Üç ay kadar önceydi. Görevlendirme gittiğim okuldaydım. On birinci sınıflarla, Selahattin Eyyubi üzerine hararetli bir tartışmanın ortasındayken telefonum çaldı. Kendi okulumdan, idareden arkadaşımdı arayan. Benimle çalışacak olan öğretmen adayı arkadaşlar gelmişler ve beni soruyorlarmış. Haydaaa! Nasıl etsek ki şimdi? Selahattin Eyyubi dediğimiz, öyle ha deyince neticelenecek bir mevzu değildir ki... Neyse. Dedim "hocam, benim bir saat dersim boş. O ara geleyim de tanışalım arkadaşlarla." 

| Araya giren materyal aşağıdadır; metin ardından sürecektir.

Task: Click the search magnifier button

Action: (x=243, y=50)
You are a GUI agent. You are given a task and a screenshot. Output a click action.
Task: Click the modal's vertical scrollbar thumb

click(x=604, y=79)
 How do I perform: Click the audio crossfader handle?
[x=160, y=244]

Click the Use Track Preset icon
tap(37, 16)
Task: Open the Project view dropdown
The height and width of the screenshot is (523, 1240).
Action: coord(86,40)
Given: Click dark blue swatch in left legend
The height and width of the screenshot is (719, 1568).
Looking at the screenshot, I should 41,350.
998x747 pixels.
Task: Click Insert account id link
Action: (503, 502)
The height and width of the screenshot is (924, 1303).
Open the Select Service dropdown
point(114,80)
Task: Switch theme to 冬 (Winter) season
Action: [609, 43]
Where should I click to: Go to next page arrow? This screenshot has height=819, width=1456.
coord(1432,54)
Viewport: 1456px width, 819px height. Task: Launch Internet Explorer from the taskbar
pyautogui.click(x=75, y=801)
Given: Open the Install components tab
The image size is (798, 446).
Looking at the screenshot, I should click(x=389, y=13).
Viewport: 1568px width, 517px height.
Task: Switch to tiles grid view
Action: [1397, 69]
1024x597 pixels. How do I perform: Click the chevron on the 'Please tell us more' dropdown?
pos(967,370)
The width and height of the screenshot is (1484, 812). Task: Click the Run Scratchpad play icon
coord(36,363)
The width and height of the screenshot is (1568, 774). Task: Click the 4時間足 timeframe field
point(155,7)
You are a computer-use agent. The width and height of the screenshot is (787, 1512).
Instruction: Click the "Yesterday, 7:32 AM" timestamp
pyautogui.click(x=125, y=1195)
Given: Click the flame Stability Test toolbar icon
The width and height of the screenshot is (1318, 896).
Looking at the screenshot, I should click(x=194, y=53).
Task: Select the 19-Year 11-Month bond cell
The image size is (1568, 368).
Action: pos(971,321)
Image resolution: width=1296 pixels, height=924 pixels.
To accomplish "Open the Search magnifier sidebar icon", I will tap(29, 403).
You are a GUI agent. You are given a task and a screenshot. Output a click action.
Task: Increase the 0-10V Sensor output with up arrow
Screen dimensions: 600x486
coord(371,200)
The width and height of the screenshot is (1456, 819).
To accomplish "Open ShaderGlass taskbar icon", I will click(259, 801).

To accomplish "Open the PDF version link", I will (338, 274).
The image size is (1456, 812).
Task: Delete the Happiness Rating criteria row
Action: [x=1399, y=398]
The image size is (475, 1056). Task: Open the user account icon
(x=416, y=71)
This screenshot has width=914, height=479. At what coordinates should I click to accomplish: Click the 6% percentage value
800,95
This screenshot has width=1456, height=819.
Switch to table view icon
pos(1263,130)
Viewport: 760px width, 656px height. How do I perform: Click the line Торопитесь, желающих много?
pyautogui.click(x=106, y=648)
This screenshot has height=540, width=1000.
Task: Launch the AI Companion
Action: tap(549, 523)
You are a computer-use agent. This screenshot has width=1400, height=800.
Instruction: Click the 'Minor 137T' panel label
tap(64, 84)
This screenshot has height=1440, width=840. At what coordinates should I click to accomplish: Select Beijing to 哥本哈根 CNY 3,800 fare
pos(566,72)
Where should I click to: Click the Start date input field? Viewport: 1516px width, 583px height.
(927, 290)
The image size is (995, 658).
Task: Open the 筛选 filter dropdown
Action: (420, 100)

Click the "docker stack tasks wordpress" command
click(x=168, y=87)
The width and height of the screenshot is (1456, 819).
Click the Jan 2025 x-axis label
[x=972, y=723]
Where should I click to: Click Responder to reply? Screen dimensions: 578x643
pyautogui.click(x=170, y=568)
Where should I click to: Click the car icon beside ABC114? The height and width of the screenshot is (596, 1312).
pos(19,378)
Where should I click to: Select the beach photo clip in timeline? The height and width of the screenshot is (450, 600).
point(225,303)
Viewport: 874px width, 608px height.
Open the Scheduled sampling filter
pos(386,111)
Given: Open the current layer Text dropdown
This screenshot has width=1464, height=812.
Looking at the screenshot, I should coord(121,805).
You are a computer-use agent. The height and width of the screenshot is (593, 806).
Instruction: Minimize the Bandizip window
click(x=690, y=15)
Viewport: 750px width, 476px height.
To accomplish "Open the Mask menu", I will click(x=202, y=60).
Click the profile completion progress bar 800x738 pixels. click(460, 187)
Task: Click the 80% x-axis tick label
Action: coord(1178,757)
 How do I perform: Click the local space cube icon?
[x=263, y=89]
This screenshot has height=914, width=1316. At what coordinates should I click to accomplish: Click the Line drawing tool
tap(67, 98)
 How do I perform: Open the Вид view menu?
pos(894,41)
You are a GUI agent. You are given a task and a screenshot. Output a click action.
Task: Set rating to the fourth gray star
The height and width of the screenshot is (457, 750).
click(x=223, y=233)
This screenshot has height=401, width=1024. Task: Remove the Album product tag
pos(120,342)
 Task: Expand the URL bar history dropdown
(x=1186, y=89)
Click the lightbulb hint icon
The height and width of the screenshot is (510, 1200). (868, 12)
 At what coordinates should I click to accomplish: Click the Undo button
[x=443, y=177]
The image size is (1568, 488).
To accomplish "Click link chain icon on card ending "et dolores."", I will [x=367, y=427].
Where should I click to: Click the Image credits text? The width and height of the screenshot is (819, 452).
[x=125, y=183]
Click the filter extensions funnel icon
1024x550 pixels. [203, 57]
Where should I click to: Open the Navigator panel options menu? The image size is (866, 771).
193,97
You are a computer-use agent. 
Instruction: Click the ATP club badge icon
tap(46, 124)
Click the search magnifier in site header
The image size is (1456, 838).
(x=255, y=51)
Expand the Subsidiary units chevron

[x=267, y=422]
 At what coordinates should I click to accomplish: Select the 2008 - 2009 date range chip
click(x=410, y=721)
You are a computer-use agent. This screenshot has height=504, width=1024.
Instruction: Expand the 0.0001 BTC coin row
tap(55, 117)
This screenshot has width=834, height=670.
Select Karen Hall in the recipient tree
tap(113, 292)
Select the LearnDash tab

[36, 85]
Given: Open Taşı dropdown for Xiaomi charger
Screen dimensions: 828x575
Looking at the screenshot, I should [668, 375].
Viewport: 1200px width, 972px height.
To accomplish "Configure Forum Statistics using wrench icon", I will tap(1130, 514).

İşte öğretmen adayı arkadaşlarla tanışıklığımız böyle başladı. O bir saatlik boşlukta ben, atladım gittim okula. İkisi kadın ikisi erkek dört aday arkadaşımı kantinde buldum. Yeni bir ortama giren her yabancı kişi gibi onlar da yabancılıklarını, sohbetleriyle birbirlerine tutunarak eksiltiyorlardı. Aralarındaki sohbet, "kim ki bunlar" anlamına gelen bakışları absorbe ediyor, geçici de olsa bir rahatlık sağlıyordu. Ve onlar, sohbetlerinin koruyuculuğu altındayken ben, bir anda çıktım karşılarına ve "kalkın bakalım ayağa" diye bağırdım. Şaka yapıyorum, ne bağırması. Siz de hemen inanıyorsunuz. Yanlarına gittim ve "hoş geldiniz arkadaşlar" dedim. Dedim ama sahiden de merak ediyorum; beni ilk gördüklerinde ne hissettiler acaba? Düşünün; bir anda karşınıza kel kafalı, bıyıklarından dudakları görünmeyen bir adam çıkıyor ve siz, aylarca muhatap olacaksınız onunla. Üstelik bu adam, okulda geçirdiğiniz süreler boyunca yapıp ettiklerinize not verecek, devamsızlık kayıtlarınızı tutacak, evraklarınızı düzenleyecek... Ne tuhaf, değil mi? Ben, aday öğretmen arkadaşlarım ile tanışmaya gittiğimde sahiden heyecanlıydım. Aklımda ne not, ne devamsızlık ne de buna benzer şeyler vardı. Sadece şunu hissediyordum; güzel yurdumun güzel insanlarına bir şeyler öğretecek genç arkadaşlarım ile tanışacağım ve birlikte bir şeyler üreteceğiz. Ben sahiden böyle hissediyordum ama işte aramızda, resmiyet dediğimiz bir şey vardı. Ve resmiyet, sadece yapılan bir dizi iş ve işlem değil de insanlar arasındaki ilişkileri belirleyen, paralize eden de bir şeydi. Ve o an anlamıştım ki ben, birlikte geçireceğimiz tüm süreç boyunca işte bununla, yani resmiyetle kavga edeceğim...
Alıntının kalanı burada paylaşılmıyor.